REQUIREMENT -> Count the lines in the records below that contain the word "fullscreen", and give only that number.

INPUT FOR THIS TASK ->
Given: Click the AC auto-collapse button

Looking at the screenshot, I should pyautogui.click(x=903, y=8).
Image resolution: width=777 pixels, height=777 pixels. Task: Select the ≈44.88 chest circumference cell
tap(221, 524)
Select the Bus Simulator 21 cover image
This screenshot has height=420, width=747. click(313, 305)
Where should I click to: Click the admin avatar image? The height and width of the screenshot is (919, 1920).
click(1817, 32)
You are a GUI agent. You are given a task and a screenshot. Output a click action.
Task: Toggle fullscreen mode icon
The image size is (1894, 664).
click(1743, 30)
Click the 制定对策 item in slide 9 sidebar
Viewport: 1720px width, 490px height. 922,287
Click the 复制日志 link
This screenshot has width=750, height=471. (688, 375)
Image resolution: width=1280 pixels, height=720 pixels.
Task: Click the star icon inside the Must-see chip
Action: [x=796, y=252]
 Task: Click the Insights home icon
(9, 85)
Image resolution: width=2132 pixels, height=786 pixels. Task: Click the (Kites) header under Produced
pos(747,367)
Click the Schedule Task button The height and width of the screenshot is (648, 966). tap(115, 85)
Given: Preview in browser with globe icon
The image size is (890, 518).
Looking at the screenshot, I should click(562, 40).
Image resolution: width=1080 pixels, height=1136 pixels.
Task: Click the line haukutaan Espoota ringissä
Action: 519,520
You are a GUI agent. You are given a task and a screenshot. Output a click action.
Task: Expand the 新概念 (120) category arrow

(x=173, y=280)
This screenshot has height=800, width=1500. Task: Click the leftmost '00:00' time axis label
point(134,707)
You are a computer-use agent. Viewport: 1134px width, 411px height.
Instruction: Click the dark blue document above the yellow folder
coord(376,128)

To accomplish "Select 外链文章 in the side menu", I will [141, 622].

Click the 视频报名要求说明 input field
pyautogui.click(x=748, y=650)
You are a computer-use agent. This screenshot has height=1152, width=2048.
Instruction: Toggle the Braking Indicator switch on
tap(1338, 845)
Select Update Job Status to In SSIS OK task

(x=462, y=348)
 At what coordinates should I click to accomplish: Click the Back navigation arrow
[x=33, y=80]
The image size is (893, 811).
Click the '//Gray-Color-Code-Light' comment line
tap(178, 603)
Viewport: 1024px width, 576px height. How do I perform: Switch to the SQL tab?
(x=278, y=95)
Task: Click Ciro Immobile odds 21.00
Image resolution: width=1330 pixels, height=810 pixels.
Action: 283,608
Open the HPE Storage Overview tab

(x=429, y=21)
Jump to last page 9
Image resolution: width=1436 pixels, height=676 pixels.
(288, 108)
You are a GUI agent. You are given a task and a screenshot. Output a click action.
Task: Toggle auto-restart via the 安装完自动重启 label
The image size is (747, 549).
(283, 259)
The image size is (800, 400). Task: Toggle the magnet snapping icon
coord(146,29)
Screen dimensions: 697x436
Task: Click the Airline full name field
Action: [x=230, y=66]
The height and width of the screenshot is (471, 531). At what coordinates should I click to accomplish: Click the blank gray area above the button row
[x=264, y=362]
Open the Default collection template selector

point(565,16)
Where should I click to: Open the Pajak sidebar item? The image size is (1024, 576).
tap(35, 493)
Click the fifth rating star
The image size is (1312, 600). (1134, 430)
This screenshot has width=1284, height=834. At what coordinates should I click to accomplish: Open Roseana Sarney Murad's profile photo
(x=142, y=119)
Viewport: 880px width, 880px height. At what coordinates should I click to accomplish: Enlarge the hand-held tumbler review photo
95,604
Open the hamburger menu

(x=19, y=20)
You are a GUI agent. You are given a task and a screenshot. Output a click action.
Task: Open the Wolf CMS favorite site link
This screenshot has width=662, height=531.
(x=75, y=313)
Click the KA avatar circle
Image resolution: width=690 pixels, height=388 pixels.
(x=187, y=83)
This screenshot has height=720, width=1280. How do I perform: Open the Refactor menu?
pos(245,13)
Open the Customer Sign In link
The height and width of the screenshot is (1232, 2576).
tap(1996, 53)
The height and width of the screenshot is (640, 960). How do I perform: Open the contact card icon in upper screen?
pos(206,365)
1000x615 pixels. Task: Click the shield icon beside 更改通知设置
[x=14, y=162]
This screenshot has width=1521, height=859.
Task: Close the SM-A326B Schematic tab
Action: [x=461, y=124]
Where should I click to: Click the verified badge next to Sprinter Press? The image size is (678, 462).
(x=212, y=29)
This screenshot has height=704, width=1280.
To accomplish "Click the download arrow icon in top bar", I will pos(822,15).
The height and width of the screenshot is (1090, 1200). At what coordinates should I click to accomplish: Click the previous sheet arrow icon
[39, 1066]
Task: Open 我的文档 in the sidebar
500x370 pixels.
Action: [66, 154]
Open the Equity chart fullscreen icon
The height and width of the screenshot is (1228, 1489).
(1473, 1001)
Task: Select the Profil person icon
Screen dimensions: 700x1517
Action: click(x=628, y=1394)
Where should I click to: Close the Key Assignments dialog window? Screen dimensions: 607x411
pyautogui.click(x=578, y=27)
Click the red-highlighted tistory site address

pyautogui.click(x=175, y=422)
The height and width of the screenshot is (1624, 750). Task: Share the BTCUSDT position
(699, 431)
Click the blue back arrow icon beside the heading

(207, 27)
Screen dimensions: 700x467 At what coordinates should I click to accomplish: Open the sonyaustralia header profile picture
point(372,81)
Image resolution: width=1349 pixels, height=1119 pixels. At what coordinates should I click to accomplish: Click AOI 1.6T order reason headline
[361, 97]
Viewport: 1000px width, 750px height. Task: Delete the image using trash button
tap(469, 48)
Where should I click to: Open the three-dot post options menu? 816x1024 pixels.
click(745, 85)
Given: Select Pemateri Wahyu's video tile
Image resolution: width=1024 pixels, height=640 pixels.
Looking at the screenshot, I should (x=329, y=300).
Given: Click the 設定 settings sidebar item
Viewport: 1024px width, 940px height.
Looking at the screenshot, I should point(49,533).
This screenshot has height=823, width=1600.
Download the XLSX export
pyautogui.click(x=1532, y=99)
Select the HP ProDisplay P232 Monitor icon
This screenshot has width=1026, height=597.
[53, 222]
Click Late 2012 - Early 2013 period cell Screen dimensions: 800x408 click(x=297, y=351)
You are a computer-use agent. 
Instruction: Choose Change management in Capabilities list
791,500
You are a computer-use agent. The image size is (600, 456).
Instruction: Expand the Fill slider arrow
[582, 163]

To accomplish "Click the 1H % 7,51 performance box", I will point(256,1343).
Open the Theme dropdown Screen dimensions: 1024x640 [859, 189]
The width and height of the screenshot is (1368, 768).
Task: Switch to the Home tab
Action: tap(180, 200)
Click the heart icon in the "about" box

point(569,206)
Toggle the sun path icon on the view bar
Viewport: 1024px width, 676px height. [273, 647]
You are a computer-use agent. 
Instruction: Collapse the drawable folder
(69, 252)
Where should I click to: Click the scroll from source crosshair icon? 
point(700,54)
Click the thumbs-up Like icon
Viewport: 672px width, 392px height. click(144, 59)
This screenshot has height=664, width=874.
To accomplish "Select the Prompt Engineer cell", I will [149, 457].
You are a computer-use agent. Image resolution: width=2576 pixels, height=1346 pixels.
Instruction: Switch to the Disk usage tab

TASK RESPONSE -> 2